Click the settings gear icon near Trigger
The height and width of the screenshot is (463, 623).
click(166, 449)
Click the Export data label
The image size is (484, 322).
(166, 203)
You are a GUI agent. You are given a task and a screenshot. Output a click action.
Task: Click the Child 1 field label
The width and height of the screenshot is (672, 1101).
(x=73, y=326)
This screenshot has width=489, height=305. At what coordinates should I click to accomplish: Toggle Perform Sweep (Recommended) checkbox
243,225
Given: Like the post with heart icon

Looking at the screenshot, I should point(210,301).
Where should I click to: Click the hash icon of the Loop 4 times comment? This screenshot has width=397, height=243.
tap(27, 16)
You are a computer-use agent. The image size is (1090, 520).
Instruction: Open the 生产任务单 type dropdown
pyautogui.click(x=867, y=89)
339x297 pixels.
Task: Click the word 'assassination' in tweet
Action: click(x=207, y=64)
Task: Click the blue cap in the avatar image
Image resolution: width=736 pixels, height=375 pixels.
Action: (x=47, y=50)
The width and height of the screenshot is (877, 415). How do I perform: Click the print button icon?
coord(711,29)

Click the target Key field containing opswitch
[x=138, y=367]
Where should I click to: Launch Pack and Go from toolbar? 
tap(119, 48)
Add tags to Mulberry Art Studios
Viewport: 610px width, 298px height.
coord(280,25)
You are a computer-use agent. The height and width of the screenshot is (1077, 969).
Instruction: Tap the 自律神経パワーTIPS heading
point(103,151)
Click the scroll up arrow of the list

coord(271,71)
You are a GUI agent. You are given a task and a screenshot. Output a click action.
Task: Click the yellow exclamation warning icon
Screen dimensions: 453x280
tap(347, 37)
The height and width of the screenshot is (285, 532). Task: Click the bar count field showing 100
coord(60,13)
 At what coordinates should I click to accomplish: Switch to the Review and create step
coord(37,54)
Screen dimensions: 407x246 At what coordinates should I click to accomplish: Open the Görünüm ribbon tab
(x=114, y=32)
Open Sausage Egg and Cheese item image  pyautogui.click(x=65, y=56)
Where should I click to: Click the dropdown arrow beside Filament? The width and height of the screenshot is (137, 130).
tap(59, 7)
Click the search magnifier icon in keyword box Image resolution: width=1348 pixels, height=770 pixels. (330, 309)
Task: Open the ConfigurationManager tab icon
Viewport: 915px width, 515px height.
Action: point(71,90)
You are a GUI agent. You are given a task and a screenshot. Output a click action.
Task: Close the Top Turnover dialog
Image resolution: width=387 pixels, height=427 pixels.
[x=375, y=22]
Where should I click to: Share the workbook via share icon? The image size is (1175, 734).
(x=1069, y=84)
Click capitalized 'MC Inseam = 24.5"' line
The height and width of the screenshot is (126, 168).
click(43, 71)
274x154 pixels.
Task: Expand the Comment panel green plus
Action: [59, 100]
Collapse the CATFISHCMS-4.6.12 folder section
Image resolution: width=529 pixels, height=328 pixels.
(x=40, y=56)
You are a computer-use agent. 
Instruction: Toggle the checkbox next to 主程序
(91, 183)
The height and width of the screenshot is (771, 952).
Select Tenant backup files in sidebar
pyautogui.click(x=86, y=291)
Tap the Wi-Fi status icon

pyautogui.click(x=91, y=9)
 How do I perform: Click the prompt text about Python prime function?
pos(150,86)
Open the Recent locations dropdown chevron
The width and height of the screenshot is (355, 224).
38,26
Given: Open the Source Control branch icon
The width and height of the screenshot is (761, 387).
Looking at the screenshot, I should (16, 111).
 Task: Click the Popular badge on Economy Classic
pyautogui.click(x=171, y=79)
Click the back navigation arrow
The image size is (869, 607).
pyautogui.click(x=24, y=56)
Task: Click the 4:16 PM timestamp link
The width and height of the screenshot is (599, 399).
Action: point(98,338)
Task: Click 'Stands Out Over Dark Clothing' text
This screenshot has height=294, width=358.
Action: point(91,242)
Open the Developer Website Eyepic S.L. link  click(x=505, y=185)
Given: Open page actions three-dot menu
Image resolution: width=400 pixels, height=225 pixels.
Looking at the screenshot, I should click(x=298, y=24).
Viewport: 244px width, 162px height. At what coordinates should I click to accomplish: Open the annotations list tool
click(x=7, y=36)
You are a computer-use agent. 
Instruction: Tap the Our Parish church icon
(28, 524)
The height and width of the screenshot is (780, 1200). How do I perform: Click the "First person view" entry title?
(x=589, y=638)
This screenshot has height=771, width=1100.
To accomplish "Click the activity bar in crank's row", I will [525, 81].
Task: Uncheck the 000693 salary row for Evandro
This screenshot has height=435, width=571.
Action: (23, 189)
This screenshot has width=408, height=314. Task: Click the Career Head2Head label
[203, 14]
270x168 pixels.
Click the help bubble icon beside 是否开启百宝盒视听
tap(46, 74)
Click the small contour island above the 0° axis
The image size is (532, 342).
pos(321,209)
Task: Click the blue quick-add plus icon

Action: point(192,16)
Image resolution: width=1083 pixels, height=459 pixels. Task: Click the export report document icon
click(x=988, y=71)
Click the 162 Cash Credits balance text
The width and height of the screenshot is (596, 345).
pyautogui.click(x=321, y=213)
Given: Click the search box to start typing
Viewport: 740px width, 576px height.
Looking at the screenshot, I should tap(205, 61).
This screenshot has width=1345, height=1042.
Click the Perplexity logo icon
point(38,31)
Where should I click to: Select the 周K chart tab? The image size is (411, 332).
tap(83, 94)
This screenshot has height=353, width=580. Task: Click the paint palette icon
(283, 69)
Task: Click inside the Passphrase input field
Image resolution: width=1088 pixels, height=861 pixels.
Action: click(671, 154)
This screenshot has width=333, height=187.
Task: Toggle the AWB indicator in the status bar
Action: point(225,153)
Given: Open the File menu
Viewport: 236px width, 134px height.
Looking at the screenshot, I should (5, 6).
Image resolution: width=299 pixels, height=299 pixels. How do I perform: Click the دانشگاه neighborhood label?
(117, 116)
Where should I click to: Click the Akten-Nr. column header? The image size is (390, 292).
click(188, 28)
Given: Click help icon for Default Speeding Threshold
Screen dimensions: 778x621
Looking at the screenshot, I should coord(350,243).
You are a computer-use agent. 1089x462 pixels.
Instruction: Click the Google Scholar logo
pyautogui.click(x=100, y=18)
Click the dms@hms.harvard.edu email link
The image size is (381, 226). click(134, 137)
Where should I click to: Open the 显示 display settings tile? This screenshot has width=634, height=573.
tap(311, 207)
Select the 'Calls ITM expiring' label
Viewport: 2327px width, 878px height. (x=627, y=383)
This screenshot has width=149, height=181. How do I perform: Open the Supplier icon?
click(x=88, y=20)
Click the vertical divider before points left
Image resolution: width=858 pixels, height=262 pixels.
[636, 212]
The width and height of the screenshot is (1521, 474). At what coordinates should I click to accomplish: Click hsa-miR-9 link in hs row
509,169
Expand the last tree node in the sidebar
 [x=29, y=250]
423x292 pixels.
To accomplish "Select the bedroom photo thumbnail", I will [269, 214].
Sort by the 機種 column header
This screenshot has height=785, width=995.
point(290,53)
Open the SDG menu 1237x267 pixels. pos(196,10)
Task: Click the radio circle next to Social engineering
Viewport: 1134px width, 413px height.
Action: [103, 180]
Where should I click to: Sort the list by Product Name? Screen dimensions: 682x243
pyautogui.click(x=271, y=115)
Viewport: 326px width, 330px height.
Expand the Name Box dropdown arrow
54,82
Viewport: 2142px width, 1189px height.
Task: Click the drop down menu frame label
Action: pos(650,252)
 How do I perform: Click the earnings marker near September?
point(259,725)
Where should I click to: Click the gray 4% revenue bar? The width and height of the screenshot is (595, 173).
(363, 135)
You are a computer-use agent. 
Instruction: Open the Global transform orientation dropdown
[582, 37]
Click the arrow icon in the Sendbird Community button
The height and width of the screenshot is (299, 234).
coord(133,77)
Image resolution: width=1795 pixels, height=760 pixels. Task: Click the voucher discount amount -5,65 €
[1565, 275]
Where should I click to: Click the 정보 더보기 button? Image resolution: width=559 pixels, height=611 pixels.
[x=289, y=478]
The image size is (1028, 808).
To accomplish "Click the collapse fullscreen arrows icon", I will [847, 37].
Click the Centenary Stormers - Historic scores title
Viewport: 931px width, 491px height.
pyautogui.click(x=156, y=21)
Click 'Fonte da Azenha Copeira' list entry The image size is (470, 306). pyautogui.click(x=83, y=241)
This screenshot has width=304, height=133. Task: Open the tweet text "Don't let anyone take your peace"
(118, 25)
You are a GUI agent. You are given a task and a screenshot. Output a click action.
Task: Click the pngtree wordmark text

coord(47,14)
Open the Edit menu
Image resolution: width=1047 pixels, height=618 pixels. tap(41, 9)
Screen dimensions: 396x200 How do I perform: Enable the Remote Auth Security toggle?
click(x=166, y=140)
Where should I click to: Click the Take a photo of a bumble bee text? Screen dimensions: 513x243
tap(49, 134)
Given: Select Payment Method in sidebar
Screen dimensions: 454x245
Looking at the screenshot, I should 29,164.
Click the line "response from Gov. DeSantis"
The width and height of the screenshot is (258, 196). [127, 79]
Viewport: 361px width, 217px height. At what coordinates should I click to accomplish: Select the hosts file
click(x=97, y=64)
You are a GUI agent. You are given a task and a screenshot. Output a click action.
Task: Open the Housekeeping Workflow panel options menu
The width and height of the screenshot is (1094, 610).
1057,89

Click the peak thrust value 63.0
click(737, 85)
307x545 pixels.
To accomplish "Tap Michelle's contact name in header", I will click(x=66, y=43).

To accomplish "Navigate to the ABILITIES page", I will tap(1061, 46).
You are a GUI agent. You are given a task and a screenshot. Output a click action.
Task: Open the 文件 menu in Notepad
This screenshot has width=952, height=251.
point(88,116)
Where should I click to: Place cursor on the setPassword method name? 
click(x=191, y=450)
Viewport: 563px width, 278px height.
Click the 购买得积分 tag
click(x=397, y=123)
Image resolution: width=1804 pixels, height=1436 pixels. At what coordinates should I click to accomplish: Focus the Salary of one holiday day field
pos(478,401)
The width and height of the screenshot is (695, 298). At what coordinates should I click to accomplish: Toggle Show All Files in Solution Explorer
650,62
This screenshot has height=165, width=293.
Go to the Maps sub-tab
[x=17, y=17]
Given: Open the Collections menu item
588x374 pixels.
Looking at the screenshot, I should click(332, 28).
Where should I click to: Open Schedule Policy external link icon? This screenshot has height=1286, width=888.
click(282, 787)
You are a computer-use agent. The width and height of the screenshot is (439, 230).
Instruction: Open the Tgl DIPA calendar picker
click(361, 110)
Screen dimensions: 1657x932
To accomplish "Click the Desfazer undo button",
= = = = = = =
Please print the lines from the one containing "The width and height of the screenshot is (695, 298)." through the last line of the material, exactly, and leave out all other lines.

The width and height of the screenshot is (695, 298). At what coordinates should I click to accomplish: Toggle Show All Files in Solution Explorer
650,62
This screenshot has height=165, width=293.
Go to the Maps sub-tab
[x=17, y=17]
Given: Open the Collections menu item
588x374 pixels.
Looking at the screenshot, I should click(332, 28).
Where should I click to: Open Schedule Policy external link icon? This screenshot has height=1286, width=888.
click(282, 787)
You are a computer-use agent. The width and height of the screenshot is (439, 230).
Instruction: Open the Tgl DIPA calendar picker
click(361, 110)
Screen dimensions: 1657x932
To accomplish "Click the Desfazer undo button",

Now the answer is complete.